* Begin Records for the task *
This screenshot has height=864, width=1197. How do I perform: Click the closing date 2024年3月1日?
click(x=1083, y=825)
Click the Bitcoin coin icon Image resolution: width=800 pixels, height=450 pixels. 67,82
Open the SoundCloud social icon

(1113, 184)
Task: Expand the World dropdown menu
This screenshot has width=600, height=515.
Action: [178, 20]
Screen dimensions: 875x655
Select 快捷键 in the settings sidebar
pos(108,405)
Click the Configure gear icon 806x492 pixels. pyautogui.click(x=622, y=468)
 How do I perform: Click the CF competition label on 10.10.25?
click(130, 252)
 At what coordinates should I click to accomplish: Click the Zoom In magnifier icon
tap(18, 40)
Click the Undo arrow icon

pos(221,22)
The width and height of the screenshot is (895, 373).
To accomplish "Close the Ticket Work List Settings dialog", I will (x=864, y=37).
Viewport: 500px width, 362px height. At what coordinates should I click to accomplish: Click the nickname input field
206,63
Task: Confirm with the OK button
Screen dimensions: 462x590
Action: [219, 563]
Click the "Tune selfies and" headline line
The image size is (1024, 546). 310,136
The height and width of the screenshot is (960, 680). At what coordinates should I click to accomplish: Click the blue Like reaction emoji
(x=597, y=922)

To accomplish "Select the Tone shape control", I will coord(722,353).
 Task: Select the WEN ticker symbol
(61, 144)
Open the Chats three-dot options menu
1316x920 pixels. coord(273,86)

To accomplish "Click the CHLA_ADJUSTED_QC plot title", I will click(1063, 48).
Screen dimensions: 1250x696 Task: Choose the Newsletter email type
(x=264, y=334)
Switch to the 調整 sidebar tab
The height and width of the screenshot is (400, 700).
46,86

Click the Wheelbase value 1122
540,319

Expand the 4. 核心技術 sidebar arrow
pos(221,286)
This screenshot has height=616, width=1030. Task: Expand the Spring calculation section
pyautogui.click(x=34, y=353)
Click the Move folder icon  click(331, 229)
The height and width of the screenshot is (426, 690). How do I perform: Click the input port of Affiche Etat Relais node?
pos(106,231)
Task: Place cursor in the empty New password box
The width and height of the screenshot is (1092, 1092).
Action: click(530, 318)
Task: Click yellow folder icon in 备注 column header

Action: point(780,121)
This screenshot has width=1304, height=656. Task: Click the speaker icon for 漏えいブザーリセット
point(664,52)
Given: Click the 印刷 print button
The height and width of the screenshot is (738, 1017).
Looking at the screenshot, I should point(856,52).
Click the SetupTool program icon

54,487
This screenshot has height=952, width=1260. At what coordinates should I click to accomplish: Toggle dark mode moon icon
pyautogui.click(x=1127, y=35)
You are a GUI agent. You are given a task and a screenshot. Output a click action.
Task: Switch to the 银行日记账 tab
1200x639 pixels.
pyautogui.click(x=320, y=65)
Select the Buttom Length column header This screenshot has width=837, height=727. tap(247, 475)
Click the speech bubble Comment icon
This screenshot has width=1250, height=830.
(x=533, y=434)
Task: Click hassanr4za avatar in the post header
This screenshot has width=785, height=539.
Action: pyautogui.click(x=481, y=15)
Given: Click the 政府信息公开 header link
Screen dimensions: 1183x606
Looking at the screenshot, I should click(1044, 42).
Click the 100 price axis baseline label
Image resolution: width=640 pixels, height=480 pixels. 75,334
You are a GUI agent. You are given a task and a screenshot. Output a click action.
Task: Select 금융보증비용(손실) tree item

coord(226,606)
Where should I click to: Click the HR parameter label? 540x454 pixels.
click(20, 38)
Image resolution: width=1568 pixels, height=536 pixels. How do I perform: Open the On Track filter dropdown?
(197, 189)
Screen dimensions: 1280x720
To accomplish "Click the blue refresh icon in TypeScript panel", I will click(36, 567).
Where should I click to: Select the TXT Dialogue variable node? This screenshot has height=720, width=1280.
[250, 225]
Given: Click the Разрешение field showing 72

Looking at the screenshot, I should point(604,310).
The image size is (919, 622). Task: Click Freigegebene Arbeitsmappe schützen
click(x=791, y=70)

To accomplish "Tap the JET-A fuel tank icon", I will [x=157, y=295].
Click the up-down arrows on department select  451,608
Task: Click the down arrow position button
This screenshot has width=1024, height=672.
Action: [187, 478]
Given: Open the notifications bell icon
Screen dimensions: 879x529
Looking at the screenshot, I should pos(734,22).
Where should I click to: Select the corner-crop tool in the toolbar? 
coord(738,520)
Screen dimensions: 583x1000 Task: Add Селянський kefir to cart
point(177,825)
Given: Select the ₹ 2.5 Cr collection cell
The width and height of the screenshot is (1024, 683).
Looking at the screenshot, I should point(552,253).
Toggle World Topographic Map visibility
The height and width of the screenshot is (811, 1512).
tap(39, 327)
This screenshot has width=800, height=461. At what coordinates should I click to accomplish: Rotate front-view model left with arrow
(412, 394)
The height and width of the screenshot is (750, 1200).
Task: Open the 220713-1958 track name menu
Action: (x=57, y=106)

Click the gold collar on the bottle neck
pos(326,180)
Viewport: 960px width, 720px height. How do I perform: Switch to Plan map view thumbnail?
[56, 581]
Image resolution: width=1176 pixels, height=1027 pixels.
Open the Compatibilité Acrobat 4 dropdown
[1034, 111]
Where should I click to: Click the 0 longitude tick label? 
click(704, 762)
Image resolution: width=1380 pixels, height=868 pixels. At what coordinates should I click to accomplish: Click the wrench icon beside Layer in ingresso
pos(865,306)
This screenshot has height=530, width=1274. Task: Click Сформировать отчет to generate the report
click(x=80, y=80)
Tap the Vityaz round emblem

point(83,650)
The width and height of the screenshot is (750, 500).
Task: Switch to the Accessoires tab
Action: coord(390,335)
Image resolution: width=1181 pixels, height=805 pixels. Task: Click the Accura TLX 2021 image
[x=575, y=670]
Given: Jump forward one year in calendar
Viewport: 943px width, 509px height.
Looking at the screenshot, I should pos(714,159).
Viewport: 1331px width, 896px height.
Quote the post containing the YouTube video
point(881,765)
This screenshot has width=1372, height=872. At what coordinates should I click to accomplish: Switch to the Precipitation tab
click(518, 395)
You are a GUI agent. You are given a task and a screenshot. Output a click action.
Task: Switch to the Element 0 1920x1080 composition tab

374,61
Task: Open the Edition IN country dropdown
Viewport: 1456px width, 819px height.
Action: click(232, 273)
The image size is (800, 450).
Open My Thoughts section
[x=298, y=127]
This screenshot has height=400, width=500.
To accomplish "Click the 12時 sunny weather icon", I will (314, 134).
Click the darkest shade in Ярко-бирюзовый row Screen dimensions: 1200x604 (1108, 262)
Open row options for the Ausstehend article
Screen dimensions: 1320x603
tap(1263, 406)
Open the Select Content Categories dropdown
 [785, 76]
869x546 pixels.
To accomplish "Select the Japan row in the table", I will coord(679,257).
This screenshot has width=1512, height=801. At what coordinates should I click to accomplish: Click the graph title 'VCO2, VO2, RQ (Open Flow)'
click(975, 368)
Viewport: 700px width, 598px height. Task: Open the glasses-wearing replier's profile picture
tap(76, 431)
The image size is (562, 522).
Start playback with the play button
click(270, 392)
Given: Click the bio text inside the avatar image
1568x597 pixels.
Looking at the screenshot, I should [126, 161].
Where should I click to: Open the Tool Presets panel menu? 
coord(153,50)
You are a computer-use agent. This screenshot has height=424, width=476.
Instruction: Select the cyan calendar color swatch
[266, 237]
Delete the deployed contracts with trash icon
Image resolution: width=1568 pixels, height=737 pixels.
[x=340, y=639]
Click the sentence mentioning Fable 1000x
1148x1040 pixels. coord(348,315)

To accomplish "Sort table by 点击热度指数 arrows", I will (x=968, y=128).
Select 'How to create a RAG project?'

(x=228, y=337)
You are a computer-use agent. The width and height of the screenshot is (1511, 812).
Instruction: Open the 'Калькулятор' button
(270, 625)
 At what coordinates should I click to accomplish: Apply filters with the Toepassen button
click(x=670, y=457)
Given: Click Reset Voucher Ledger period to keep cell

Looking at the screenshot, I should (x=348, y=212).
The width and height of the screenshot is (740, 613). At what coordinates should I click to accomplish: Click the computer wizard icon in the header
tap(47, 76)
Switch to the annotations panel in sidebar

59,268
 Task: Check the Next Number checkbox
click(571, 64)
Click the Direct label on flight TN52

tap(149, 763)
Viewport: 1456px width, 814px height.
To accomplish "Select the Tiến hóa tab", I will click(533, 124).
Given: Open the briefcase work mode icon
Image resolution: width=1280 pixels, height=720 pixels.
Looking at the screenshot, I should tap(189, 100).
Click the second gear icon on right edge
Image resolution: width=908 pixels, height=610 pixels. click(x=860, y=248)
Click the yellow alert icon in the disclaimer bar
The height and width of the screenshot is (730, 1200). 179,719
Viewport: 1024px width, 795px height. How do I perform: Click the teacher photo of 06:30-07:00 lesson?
* End Records for the task *
- [Objective]:
Copy the listing lines from the one containing "Image resolution: width=1568 pixels, height=536" through the one containing "will click(36, 567).", inclusive, and change "refresh" to "reload". Keep everything else the same.

- [Full output]:
Image resolution: width=1568 pixels, height=536 pixels. How do I perform: Open the On Track filter dropdown?
(197, 189)
Screen dimensions: 1280x720
To accomplish "Click the blue reload icon in TypeScript panel", I will click(36, 567).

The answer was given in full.